In 4° (24.8), [ ]1 a-b4 c6 A-Z4 Aa-Zz4 Aaa-Zzz4 Aaaa-Ffff4, cc. [1, con funzione di antiporta] [14], pp. 600. Antiporta incisa con le armi del dedicatario Filippo di Borbone e firmato da F[rancesco].D[omenico].M[aria]. Francia. Il verso del frontespizio è bianco. All’inizio di ogni anno, e dunque prima delle relative tavole sono incise altrettante Figurae coeli Introitus Solis in puncta Aequinoctialia, & Solstitialia. Nelle pagine che precedono gli oroscopi, le quattro posizioni del Sole sono incisi a piena pagina fregi che contengono piccoli oroscopi (vedi foto). Sempre in coincidenza dei singoli anni in cui era previsto si verificassero, si trovano incisioni che riproducono eclissi. Capilettera e fregi xilografici. Note a stampa al margine. La dedica non ha né luogo né data.
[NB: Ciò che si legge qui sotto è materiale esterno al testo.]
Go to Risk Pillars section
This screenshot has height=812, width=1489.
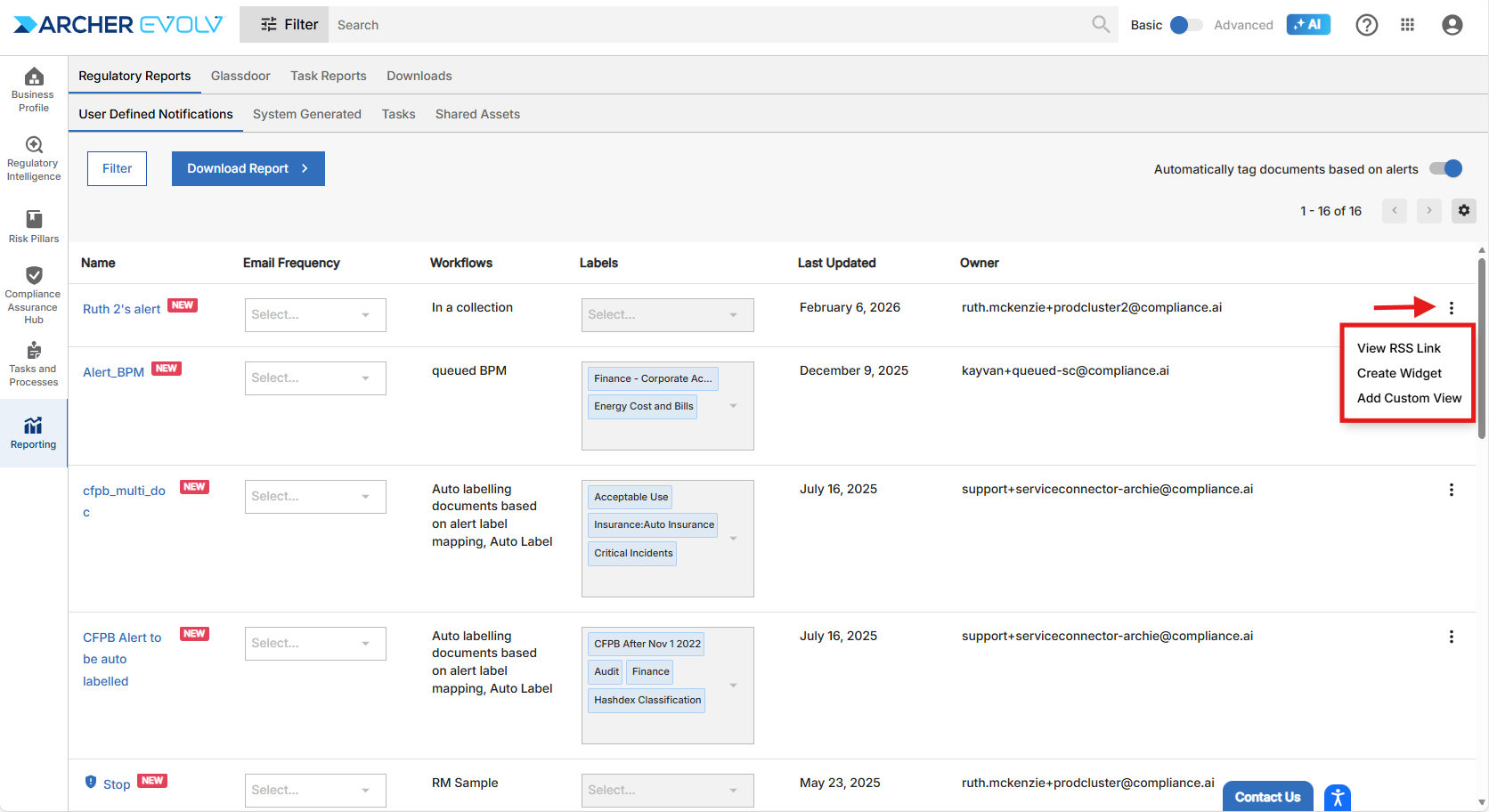(x=34, y=226)
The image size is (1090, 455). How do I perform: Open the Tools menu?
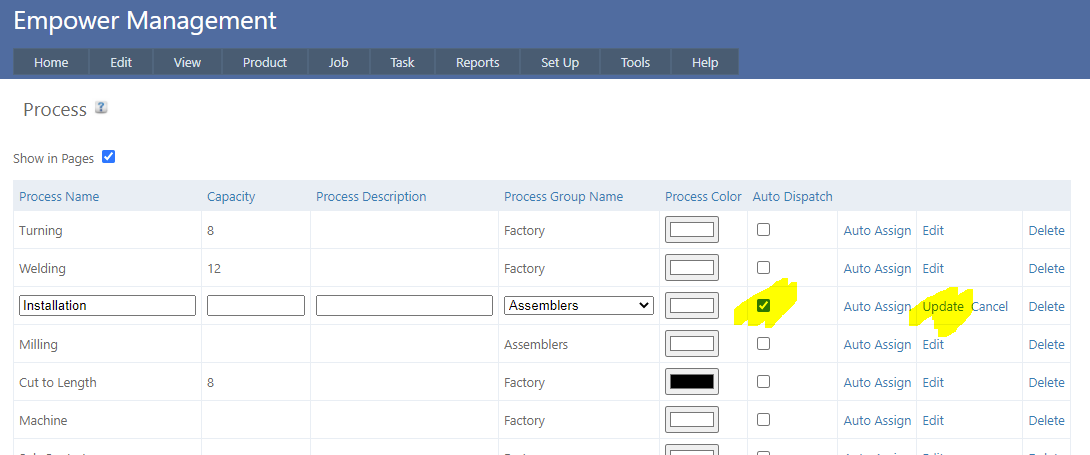[635, 62]
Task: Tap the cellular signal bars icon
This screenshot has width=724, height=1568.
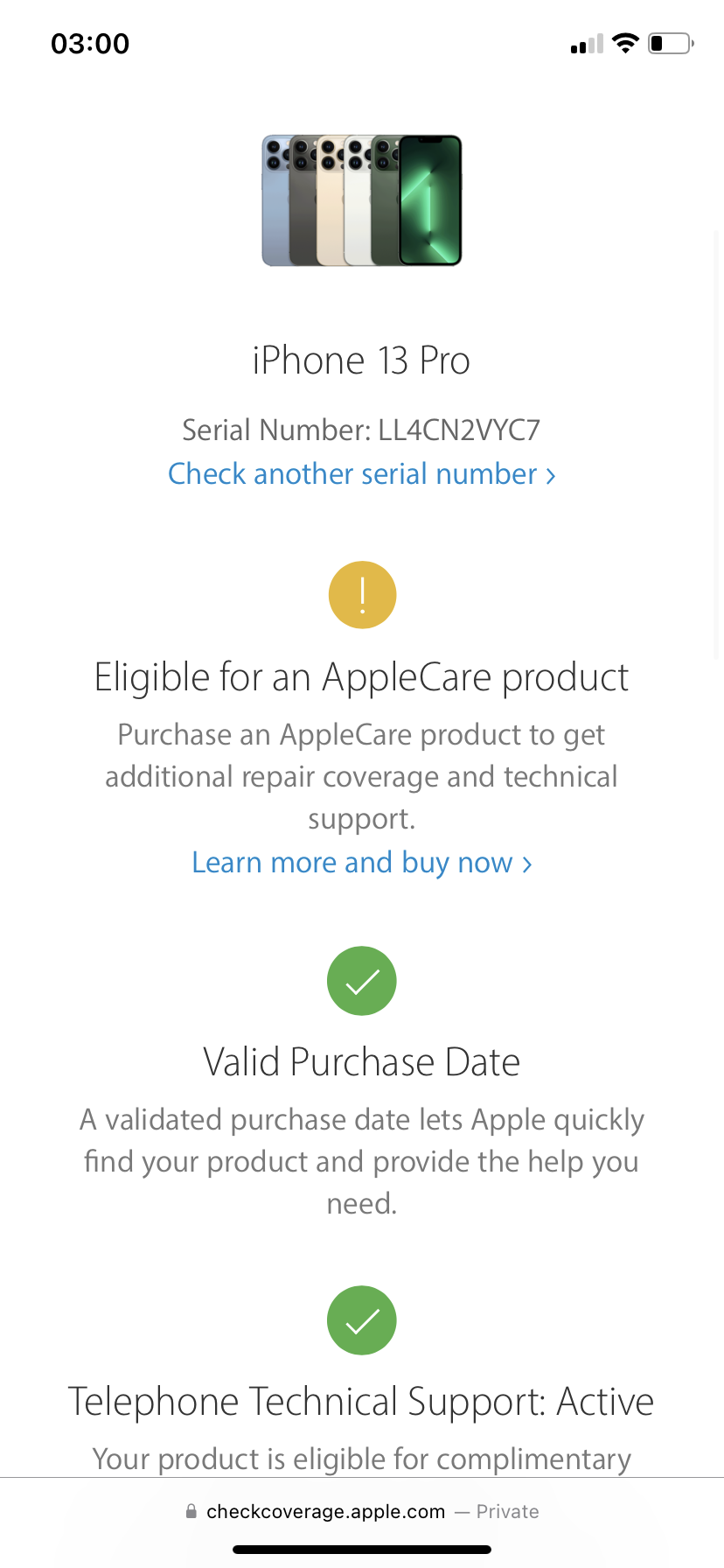Action: coord(587,44)
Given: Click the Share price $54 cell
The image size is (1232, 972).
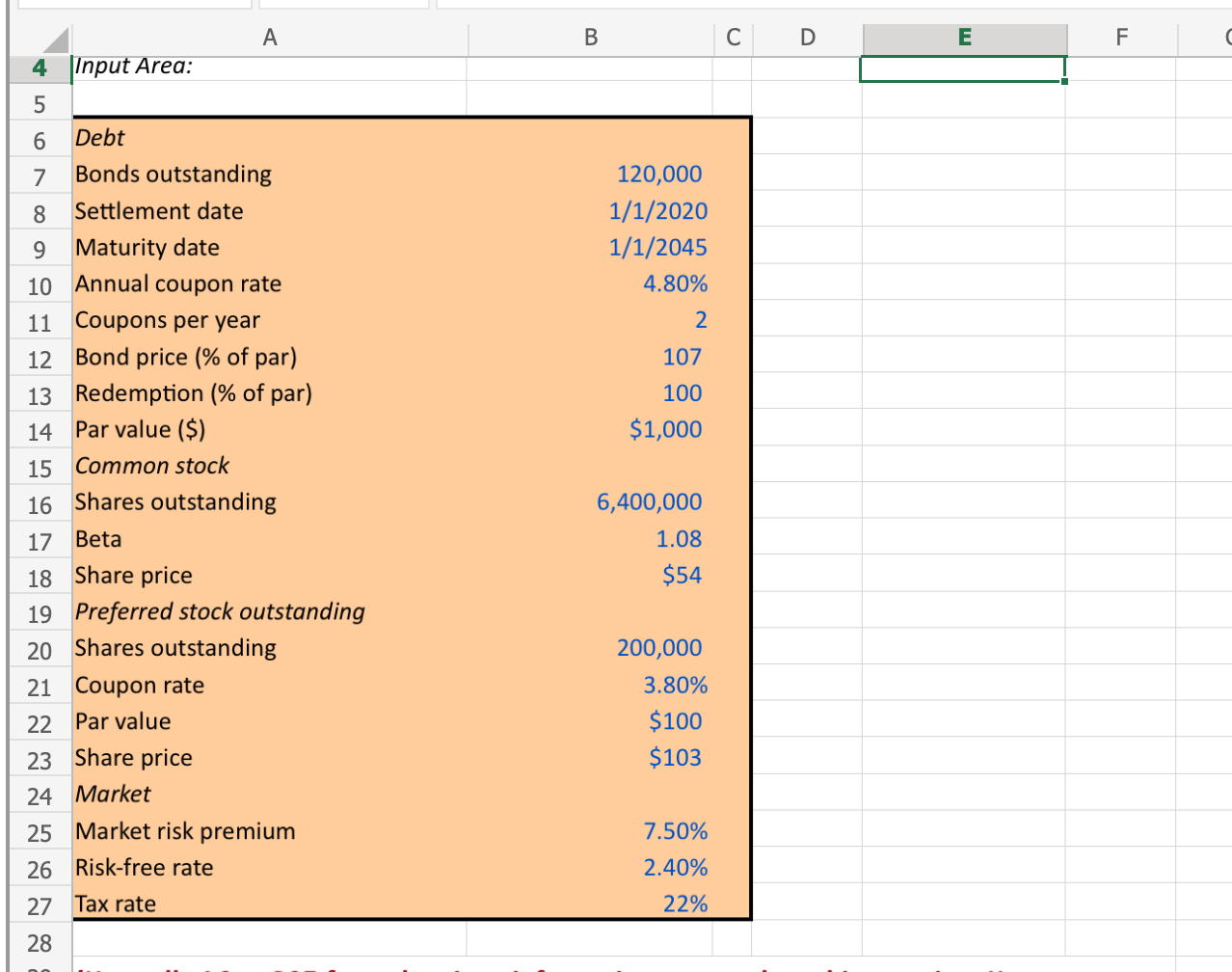Looking at the screenshot, I should [x=590, y=576].
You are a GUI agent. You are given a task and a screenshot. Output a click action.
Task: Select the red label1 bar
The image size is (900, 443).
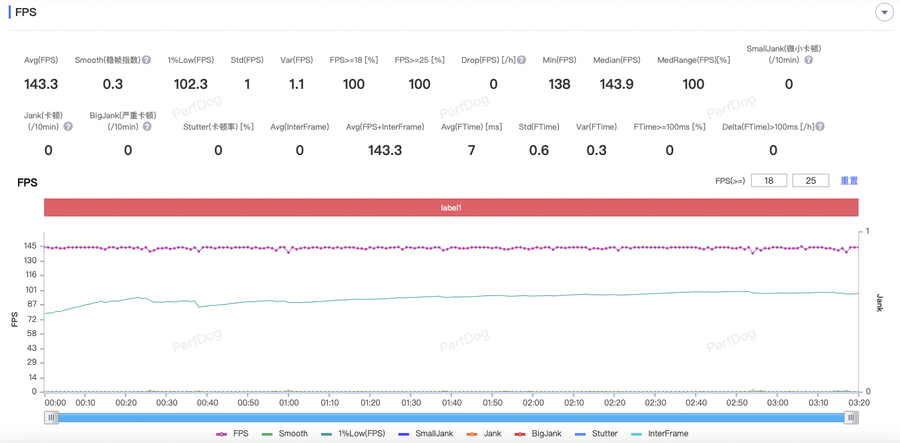tap(451, 207)
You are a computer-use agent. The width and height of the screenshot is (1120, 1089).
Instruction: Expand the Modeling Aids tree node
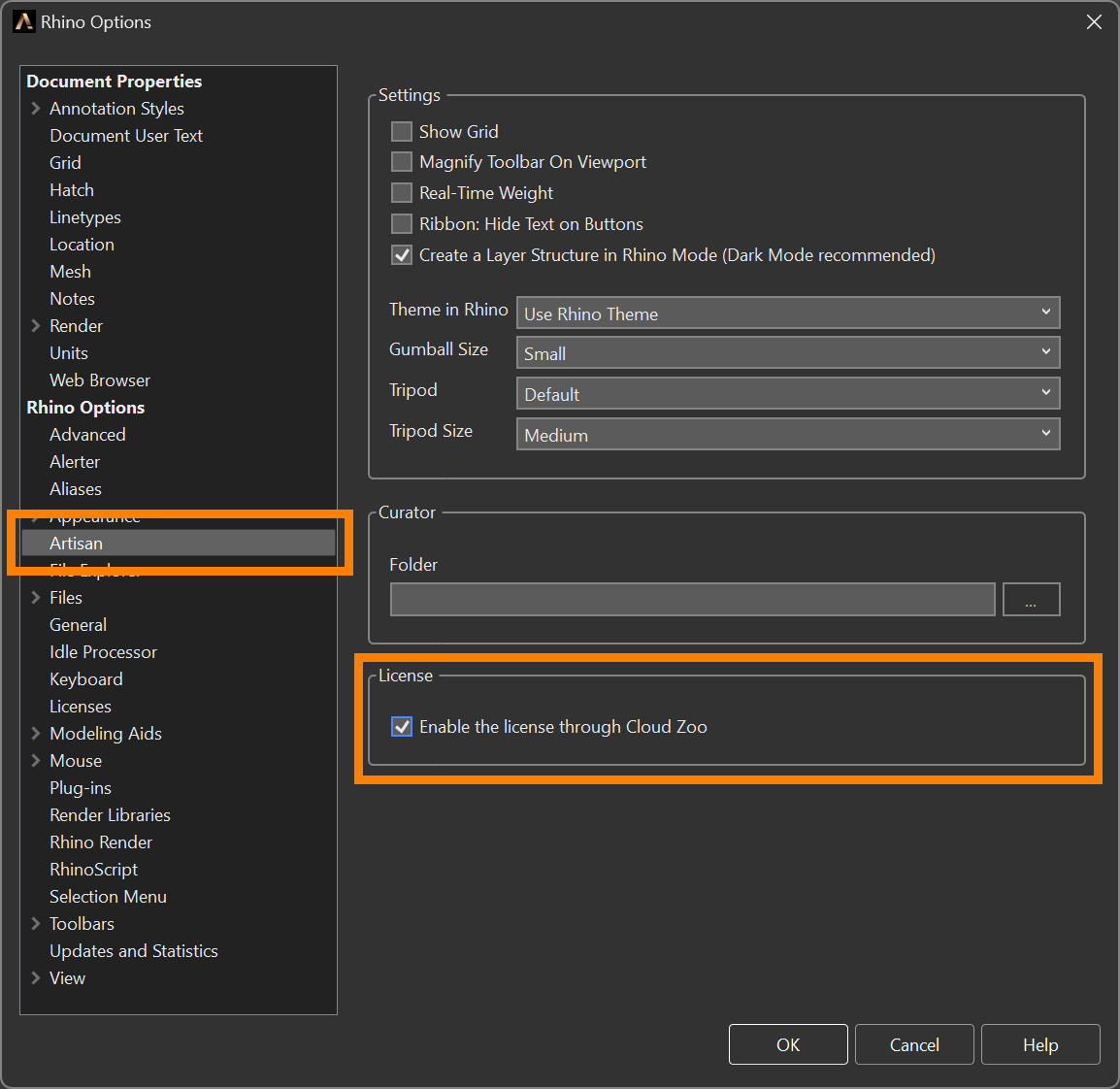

Come d’uso in tutte le effemeridi dell’epoca, le tavole sono precedute da un certo numero di carte. Nel caso specifico queste pagine (da b1 recto a c6 recto) non sono tuttavia dedicate in via esclusiva alla spiegazione di come leggere le effemeridi, ma, nella prima parte, all’elenco delle comete che si sono viste e che si sarebbero rese visibili negli anni a venire, fino al 1790; nella seconda parte Ghisilieri, dopo aver precisato che le effemeridi ben possono essere utilizzate anche dagli astrologi, prende le distanze dalla disciplina astrologica, affermando che in essa occorre confidare in termini minimi, fatta eccezione per le sue applicazioni alla medicina. Tuttavia, avverte Ghisilieri, gli influssi dei pianeti e delle stelle, che, pure, esercitano qualche influenza, convivono con altri elementi, con la conseguenza che ad essi non va attribuito potere decisivo.

Esemplari: Bibl. Accademia di Belle Arti Tadini, Lovere; Bibl. Umanistica di lettere e filosofia Univ. Firenze (2); Bibl. Fisica e astronomia Univ. Bologna; Bibl. Com. Ruggero Bonghi Lucera; Bibl. Universitaria Pisa; Bibl. Ateneo Veneto Venezia; Bibl. comunale, Citerna; Osservatorio Astronomico, Roma; Bibl. Prov. Romana Convento di S. Francesco alla Rocca, Viterbo; Observatoire de Paris; Cambridge University; Österreichische Nationalbibliothek Wien; Statsbibliothek Berlin; Bayerische Staatsbibliothek München; Universitätsbibliothek Tübingen; Sächsische Landesbibliothek Staats und Universitätsbibliothek, Dresden; Universitäts und Forschungsbibliothek Erfurt Gotha; Niedersächsische Staats und Universitätsbibliothek, Göttingen; Staats und Stadtbibliothek Augsburg; Michigan State University Libraries; University of Michigan Library; University of Maryland College Park.

Bibliografia: Houzeau-Lancaster 15477.

Altra uscita di queste effemeridi copriva gli anni dal 1721 al 1738; identici i dati editoriali e la data di stampa. Segnatura e paginazione: [ ]1 a4 A-4B4, cc. [1] [9], pp, 566, cc. [1]. Esemplare della Bibl. Planettiana Jesi.